NEBRASKA DEPARTMENT OF
CORRECTIONAL SERVICES
OFFICIALS, et al.,
Defendants.
)
)
)
)
)
)
)
)
)
)
)
8:13CV67
MEMORANDUM
AND ORDER
Plaintiff filed his Complaint in this matter on March 1, 2013. (Filing No. 1.) Plaintiff
has previously been given leave to proceed in forma pauperis. (Filing No. 8.) The court now
conducts an initial review of the Amended Complaint to determine whether summary
dismissal is appropriate under 28 U.S.C. §§ 1915(e) and 1915A.
I.
SUMMARY OF COMPLAINT
Plaintiff filed his Complaint in this matter on March 1, 2013, against the Nebraska
Department of Correctional Services (“NDCS”) and 13 individual NDCS employees
(“Individual Defendants”). (Filing No. 1 at CM/ECF pp. 1-4.) Plaintiff sues the Individual
Defendants in both their official and individual capacities. (Id.) Plaintiff is currently
confined in the Tecumseh State Correctional Institution in Tecumseh, Nebraska. (Id.)
Condensed, summarized, and liberally construed, Plaintiff alleges that Defendants
have repeatedly opened and read his legal mail, outside of his presence and without his
permission.1 (Id. at CM/ECF pp. 4-9.) Plaintiff alleges Defendants’ actions have violated
his constitutional rights and denied him meaningful access to the courts. (Id.) Plaintiff seeks
$525,000.00 in monetary damages against each Defendant. (Id. at CM/ECF p. 9.)
1
Plaintiff alleges Defendants read and opened his legal mail on January 3, 2011; October 4, 2011;
October 14, 2011; October 21, 2011; November 9, 2011; December 20, 2011; January 4, 2012; and January
30, 2012. (Filing No. 1 at CM/ECF pp. 4-9.)
II.
APPLICABLE LEGAL STANDARDS ON INITIAL REVIEW
The court is required to review prisoner and in forma pauperis complaints seeking
relief against a governmental entity or an officer or employee of a governmental entity to
determine whether summary dismissal is appropriate. See 28 U.S.C. §§ 1915(e) and 1915A.
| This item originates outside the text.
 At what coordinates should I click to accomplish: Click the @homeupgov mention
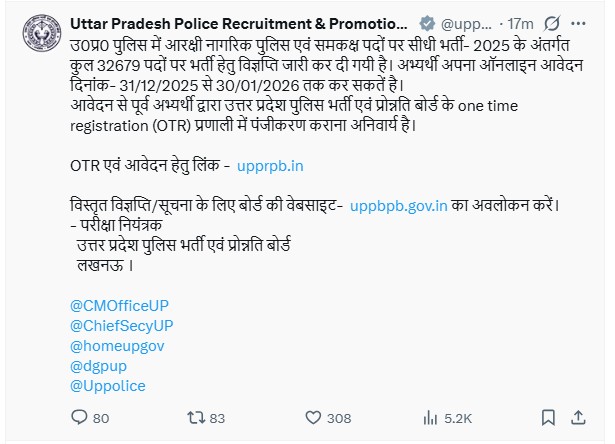[118, 345]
The court must dismiss a complaint or any portion thereof that states a frivolous or malicious
claim, that fails to state a claim upon which relief may be granted, or that seeks monetary
relief from a defendant who is immune from such relief. 28 U.S.C. § 1915(e)(2)(B); 28
U.S.C. § 1915A.
A pro se plaintiff must set forth enough factual allegations to “nudge[] their claims
across the line from conceivable to plausible,” or “their complaint must be dismissed” for
failing to state a claim upon which relief can be granted. Bell Atlantic Corp. v. Twombly, 550
U.S. 544, 569-70 (2007); see also Ashcroft v. Iqbal, 129 S. Ct. 1937, 1950 (2009) (“A claim
has facial plausibility when the plaintiff pleads factual content that allows the court to draw
the reasonable inference that the defendant is liable for the misconduct alleged.”).
Regardless of whether a plaintiff is represented or is appearing pro se, the plaintiff’s
complaint must allege specific facts sufficient to state a claim. See Martin v. Sargent, 780
F.2d 1334, 1337 (8th Cir. 1985). However, a pro se plaintiff’s allegations must be construed
liberally. Burke v. North Dakota Dep’t of Corr. & Rehab., 294 F.3d 1043, 1043-44 (8th Cir.
2002) (citations omitted).
III.
DISCUSSION OF CLAIMS
A.
Plaintiff’s Monetary Damages Claims Against NDCS and the Individual
Defendants in Their Official Capacities
The Eleventh Amendment bars claims for damages by private parties against a state,
state instrumentalities and an employee of a state sued in the employee’s official capacity.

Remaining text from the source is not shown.